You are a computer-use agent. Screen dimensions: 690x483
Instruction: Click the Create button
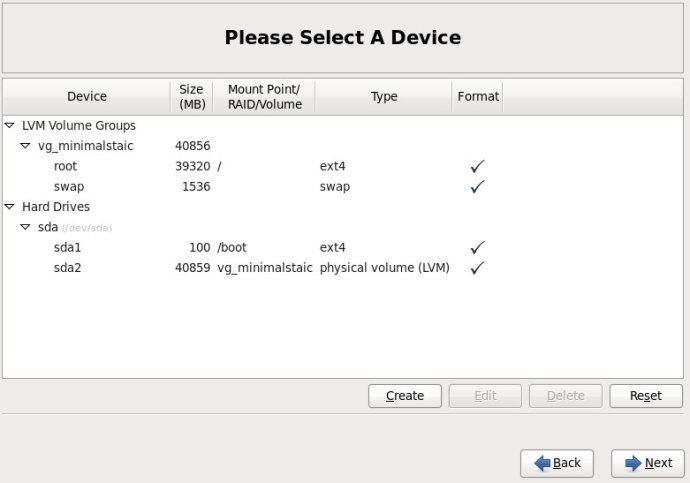coord(405,396)
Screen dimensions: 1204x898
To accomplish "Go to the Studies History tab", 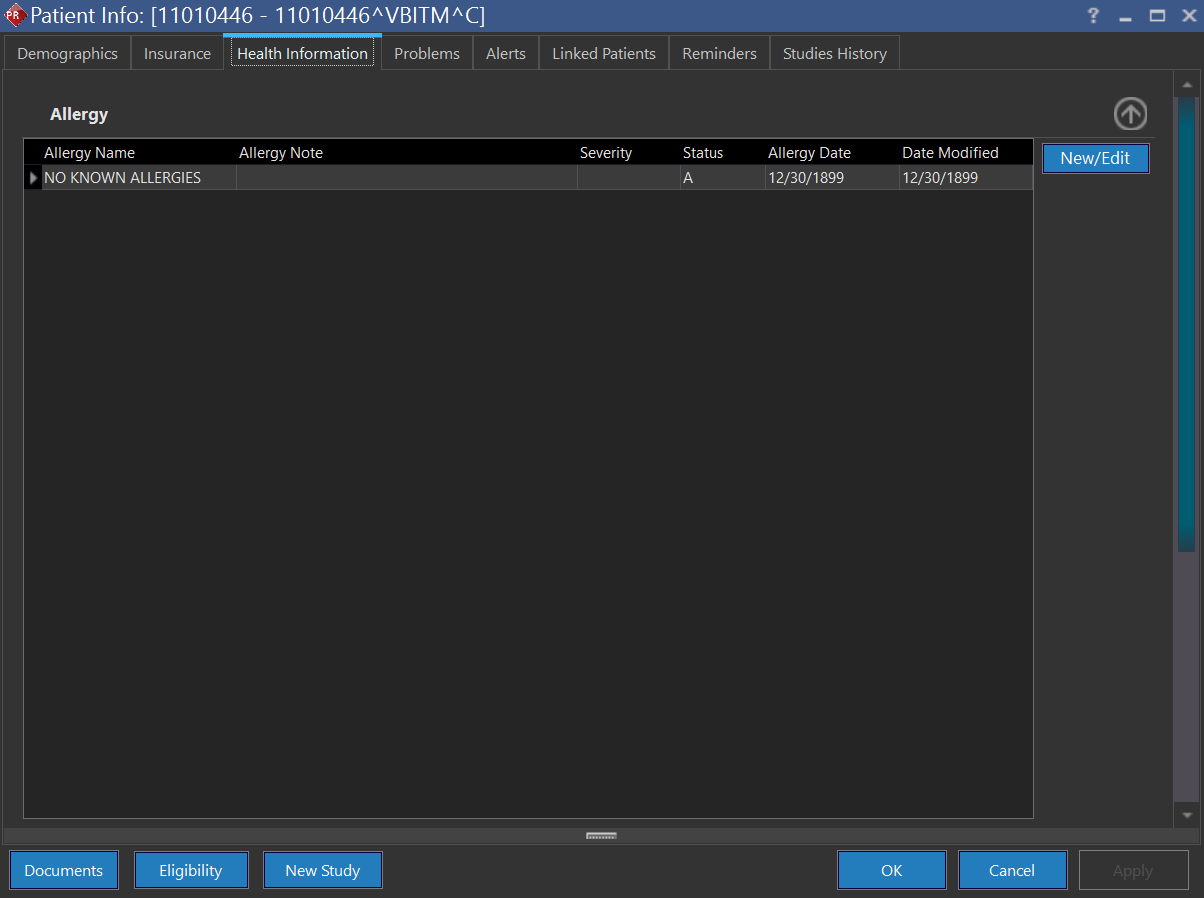I will click(x=835, y=54).
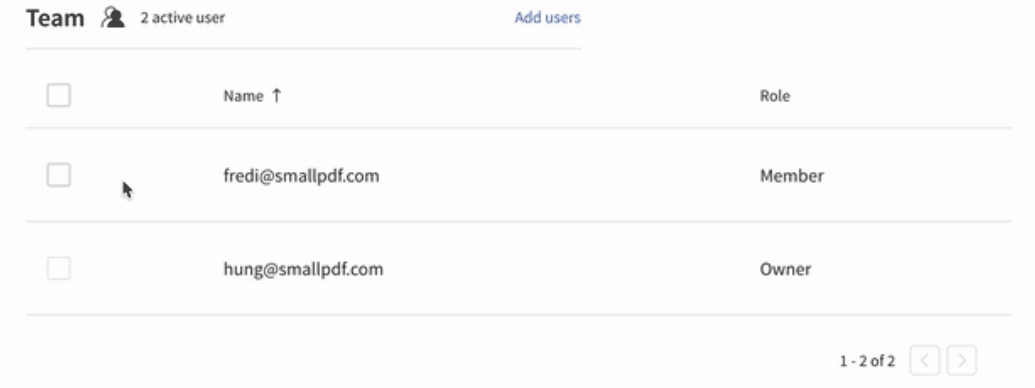This screenshot has width=1035, height=388.
Task: Select the hung@smallpdf.com email entry
Action: click(303, 269)
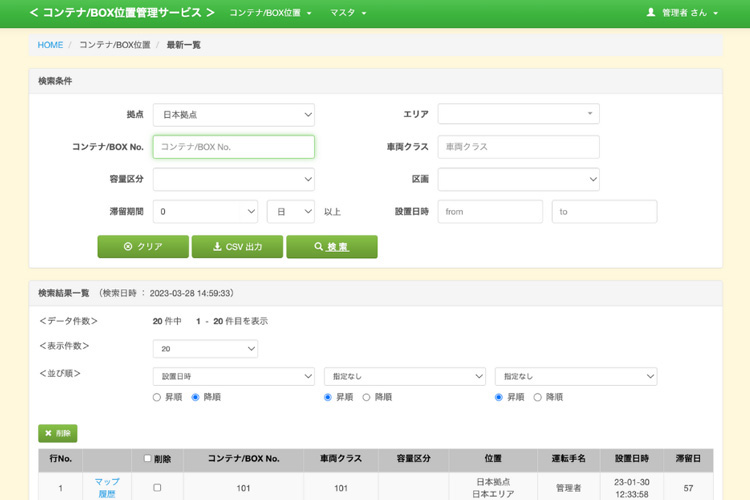Screen dimensions: 750x500
Task: Click the コンテナ/BOX No. input field
Action: click(233, 147)
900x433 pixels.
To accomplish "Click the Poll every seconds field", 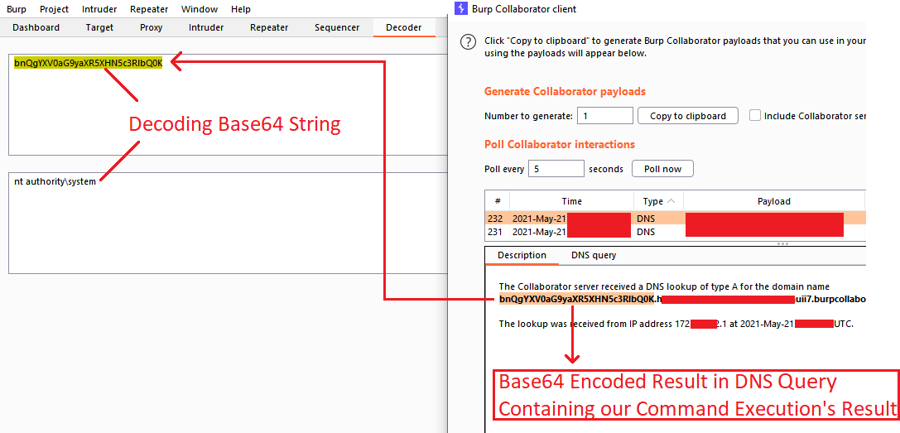I will pyautogui.click(x=556, y=169).
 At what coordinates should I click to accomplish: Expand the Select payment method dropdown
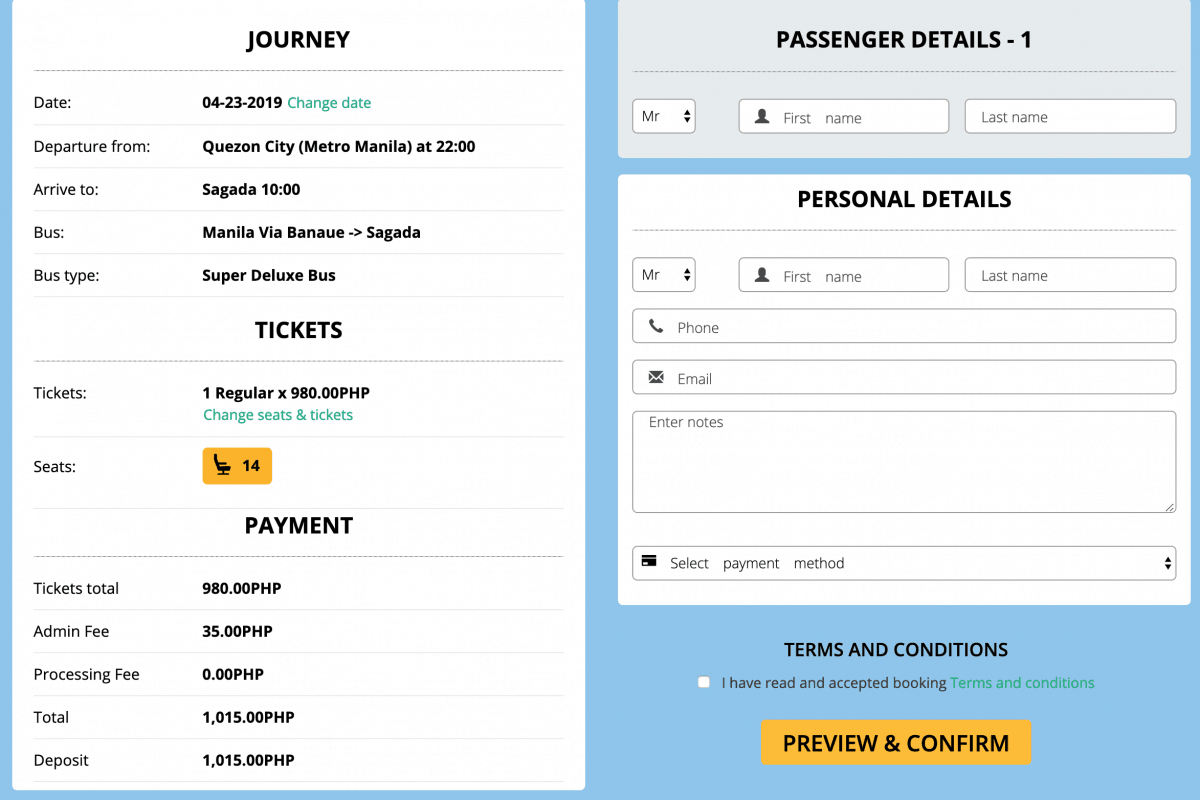coord(904,563)
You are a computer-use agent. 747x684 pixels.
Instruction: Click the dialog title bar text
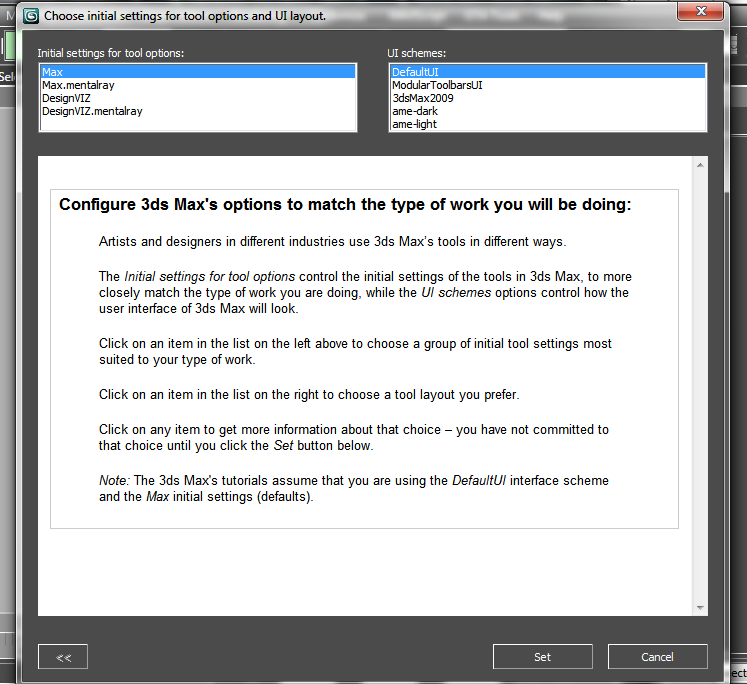[x=185, y=16]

**ASSIGNED TASK**: Across the records above, in how many lines does the string "agent" appear? Reply with the figure alone.

**RESULT FOR THIS TASK**: 2